O fato é que, mediante esse comportamento onde eu poderia ser
trocado a qualquer minuto por um prato de feijão, ela começou a engordar
perdendo as suas lindas formas, deixando aparecer uma série de pneuzinhos e a
barriga dobrando por cima das calças, logicamente tudo foi perdendo o encanto,
até que resolvi cair fora antes que ela se transformasse em uma baleia e me
matasse sufocado na cama com seu peso exagerado. Sem contar os chicletes que
ela não tirava da boca, parecendo uma vaca ruminando com aquela mastigação
constante!
Houve choros e lamentos, quando saímos para conversar sobre
esse, que muito me atormentava e externei o meu desejo de acabar com o
relacionamento. E, por incrível que pareça, o local que ela escolheu para irmos
dialogar foi o McDonald. A mulher gozava quando mastigava os alimentos. Foi a
primeira e única transa digestiva que conheci em toda minha vida. Imagino que
aquele pinguelinho que temos na garganta, na dela era um verdadeiro clitóris!

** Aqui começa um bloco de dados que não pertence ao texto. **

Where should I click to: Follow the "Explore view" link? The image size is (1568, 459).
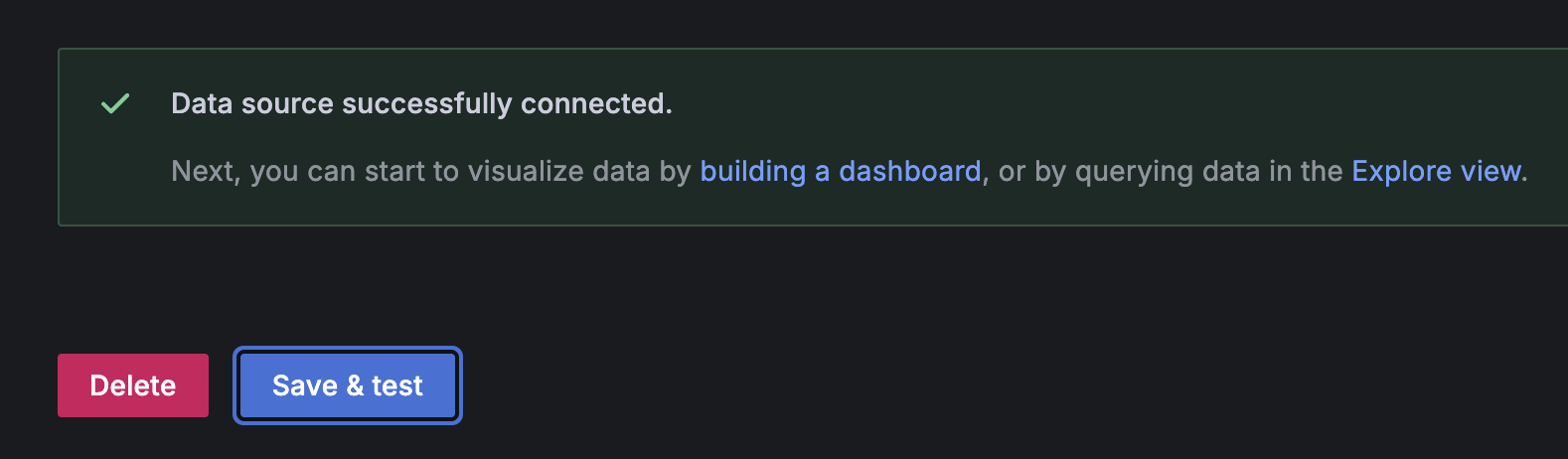click(1436, 171)

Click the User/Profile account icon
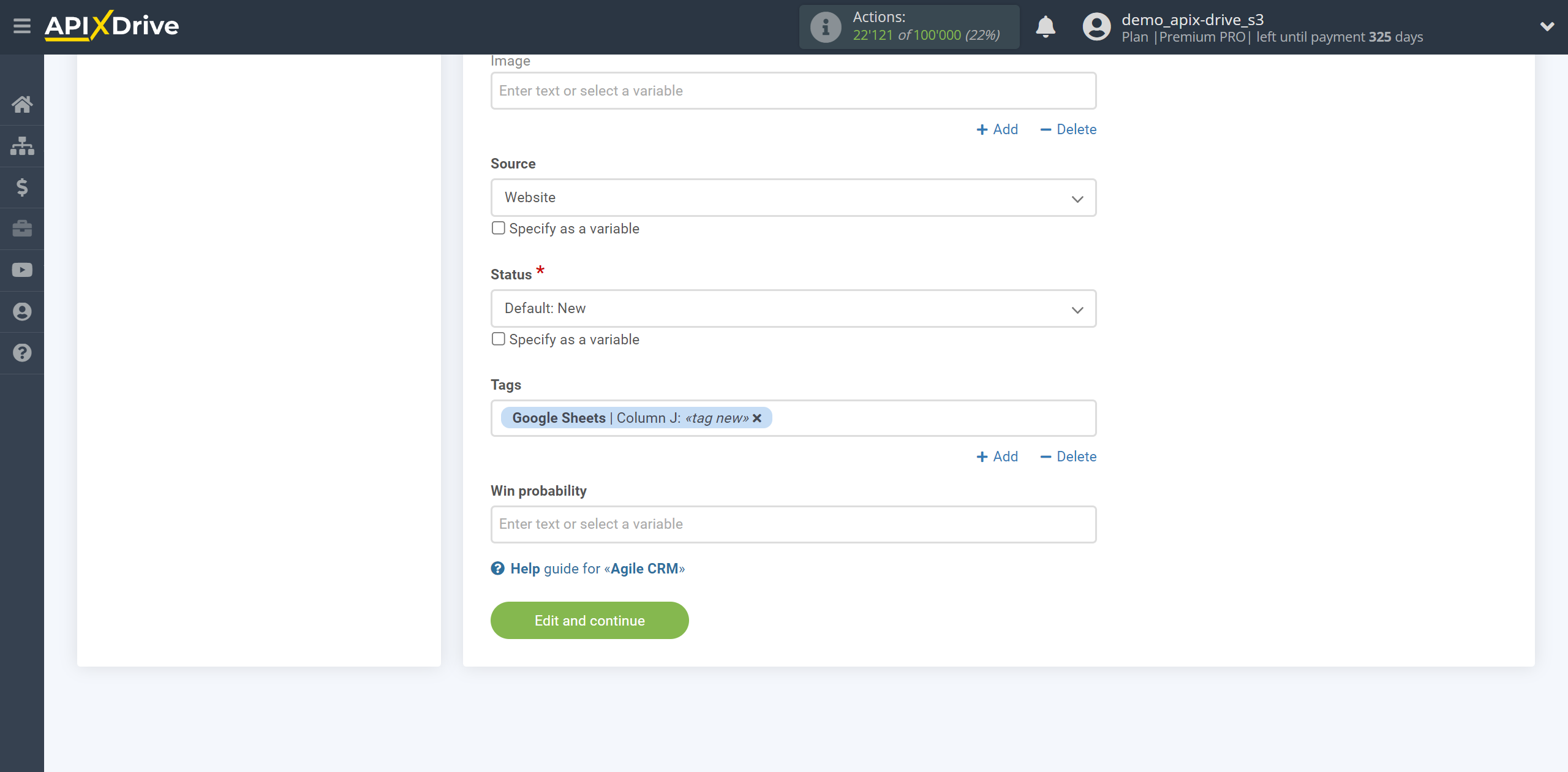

Mesmo sendo aquele encontro determinado para finalizarmos
nosso compromisso, em função do seu impulso glutão, ela, com lágrimas nos olhos
ainda teve a coragem de pedir um BigMac e um suco de laranja duplo. Fiquei
pasmo com a sua disposição e senti que ela se daria melhor sendo a namorada do
dono do Baby-Beef!
Terminamos (eu o namoro e ela o modesto lanche) e procurei me
levantar logo antes que ela pedisse mais um Hambúrguer e uma coca-cola litro.
Passados alguns meses, casualmente, me encontrei com ela no
shopping e, sinceramente, quase não a reconheci. Aquela linda mulher que tanto
chamava a atenção pela sua beleza, estava agora chamando a atenção pela sua
gordura exagerada, uma bunda enorme, papadas no queixo, peitos grandes, moles e
caídos, além de um andar deselegante e cansado pelo peso que tinha de carregar.
Na sua cintura tinha mais pneus que nos boxes de fórmula um!
-Oi! Como vai você?
-Tudo bem! Quanto tempo sem nos encontramos, hem?
-Verdade! Tenho trabalhado muito e andei viajando também. Você
está fazendo compras?
-Não. Vim passear e fazer um lanchinho e comer uma pizza!
-Ok! Um abraço e foi um prazer lhe rever!
-Tchau!
Saí pensando como uma pessoa pode deixar de se amar, cuidar da
aparência e saúde, preferindo o pecado da gula?
O pior de tudo é que, depois disso, passei a observar muitas
mulheres, e homens também, que, infelizmente, estão cada vez mais gordos e
desengonçados, sem aprenderem que devemos nos alimentar e não comer!
*Escritor, Historiador, Cronista, Poeta e um dos membros
fundadores da Academia Grapiúna de Letras!